Start of RECORD EXCERPTS

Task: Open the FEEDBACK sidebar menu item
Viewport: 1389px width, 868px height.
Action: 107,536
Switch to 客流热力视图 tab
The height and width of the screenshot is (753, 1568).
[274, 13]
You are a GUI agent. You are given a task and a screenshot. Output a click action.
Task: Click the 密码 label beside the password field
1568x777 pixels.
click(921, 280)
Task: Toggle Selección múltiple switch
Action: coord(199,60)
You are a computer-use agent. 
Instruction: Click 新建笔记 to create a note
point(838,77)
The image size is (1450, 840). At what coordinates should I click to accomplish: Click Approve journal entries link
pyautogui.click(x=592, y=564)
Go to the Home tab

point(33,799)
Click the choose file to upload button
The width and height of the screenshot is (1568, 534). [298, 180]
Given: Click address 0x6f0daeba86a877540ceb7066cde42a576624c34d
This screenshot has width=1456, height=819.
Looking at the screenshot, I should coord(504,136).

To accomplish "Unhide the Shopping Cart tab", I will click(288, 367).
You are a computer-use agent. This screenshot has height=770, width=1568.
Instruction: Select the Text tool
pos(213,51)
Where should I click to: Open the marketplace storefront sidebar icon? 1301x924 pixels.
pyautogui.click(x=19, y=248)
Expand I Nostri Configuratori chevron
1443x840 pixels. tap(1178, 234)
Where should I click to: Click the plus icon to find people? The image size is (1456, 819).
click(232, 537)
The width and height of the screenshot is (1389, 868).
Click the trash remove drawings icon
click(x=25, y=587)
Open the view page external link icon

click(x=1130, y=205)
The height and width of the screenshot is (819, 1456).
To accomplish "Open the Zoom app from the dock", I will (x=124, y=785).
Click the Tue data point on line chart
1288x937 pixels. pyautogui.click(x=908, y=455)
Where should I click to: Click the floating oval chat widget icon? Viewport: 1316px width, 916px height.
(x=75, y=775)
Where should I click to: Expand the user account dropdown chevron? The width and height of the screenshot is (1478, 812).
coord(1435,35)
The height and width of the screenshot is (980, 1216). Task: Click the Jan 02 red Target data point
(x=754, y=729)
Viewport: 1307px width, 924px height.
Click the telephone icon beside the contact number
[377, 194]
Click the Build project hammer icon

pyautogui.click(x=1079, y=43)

End of RECORD EXCERPTS

WHAT THE TASK ASKS:
Copy each record from above exactly, and include every line.

EXPECTED ANSWER:
Task: Open the FEEDBACK sidebar menu item
Viewport: 1389px width, 868px height.
Action: 107,536
Switch to 客流热力视图 tab
The height and width of the screenshot is (753, 1568).
[274, 13]
You are a GUI agent. You are given a task and a screenshot. Output a click action.
Task: Click the 密码 label beside the password field
1568x777 pixels.
click(921, 280)
Task: Toggle Selección múltiple switch
Action: coord(199,60)
You are a computer-use agent. 
Instruction: Click 新建笔记 to create a note
point(838,77)
The image size is (1450, 840). At what coordinates should I click to accomplish: Click Approve journal entries link
pyautogui.click(x=592, y=564)
Go to the Home tab

point(33,799)
Click the choose file to upload button
The width and height of the screenshot is (1568, 534). [298, 180]
Given: Click address 0x6f0daeba86a877540ceb7066cde42a576624c34d
This screenshot has width=1456, height=819.
Looking at the screenshot, I should coord(504,136).

To accomplish "Unhide the Shopping Cart tab", I will click(288, 367).
You are a computer-use agent. This screenshot has height=770, width=1568.
Instruction: Select the Text tool
pos(213,51)
Where should I click to: Open the marketplace storefront sidebar icon? 1301x924 pixels.
pyautogui.click(x=19, y=248)
Expand I Nostri Configuratori chevron
1443x840 pixels. tap(1178, 234)
Where should I click to: Click the plus icon to find people? The image size is (1456, 819).
click(232, 537)
The width and height of the screenshot is (1389, 868).
Click the trash remove drawings icon
click(x=25, y=587)
Open the view page external link icon

click(x=1130, y=205)
The height and width of the screenshot is (819, 1456).
To accomplish "Open the Zoom app from the dock", I will (x=124, y=785).
Click the Tue data point on line chart
1288x937 pixels. pyautogui.click(x=908, y=455)
Where should I click to: Click the floating oval chat widget icon? Viewport: 1316px width, 916px height.
(x=75, y=775)
Where should I click to: Expand the user account dropdown chevron? The width and height of the screenshot is (1478, 812).
coord(1435,35)
The height and width of the screenshot is (980, 1216). Task: Click the Jan 02 red Target data point
(x=754, y=729)
Viewport: 1307px width, 924px height.
Click the telephone icon beside the contact number
[377, 194]
Click the Build project hammer icon

pyautogui.click(x=1079, y=43)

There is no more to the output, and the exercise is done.